Belief in scientific proof is as superstitious as belief in Genesis. There’s a difference between believing in scientific proofs and practical application of scientific principles. Scientific proofs lead us to knowledge of the universe but not to knowledge of ourselves, why we are, and what we are. The Doverians missed the point, too. Rather than questioning the value of indoctrinating children in any belief system, they just wanted the kids indoctrinated in a fundamentalist Christian belief system.

Embarrassed by unflattering characterizations making them out to be medieval reactionaries, the Doverians elected eight new school board members, four Republicans and four Democrats, each of whom stated that they oppose the teaching of anything but scientific beliefs in public schools. They hid.

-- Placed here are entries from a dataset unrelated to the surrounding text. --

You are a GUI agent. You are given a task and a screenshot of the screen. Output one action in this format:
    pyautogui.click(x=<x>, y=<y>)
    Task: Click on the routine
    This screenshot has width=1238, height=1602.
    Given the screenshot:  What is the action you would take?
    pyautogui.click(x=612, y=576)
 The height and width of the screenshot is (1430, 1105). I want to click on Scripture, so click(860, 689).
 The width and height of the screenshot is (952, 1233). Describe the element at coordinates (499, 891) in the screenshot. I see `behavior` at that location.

The issue that moved the discredited Doverians to challenge scientism was sound, but it was lost in the flurry of national media as anchormen and women outdid each other in their attempts to appear politically correct. What is at stake about this is not whether we should be teaching evolution and/or biblical myths, but rather how we should be revealing all of the inventions of mankind, and the effect they've had on civilization.

What is at stake here is whether children and this nation can best succeed by indoctrinating young people with beliefs rather than educating them about the variety of ideas and cultures so they can look before they leap into the adventure of life.

In leaving Dover behind, we have left unexamined the importance of questioning conclusions no matter whose they are. Science is a powerful tool of rationality, but neither science nor rationality is a spiritual solution nor provides a philosophical raison d’etre.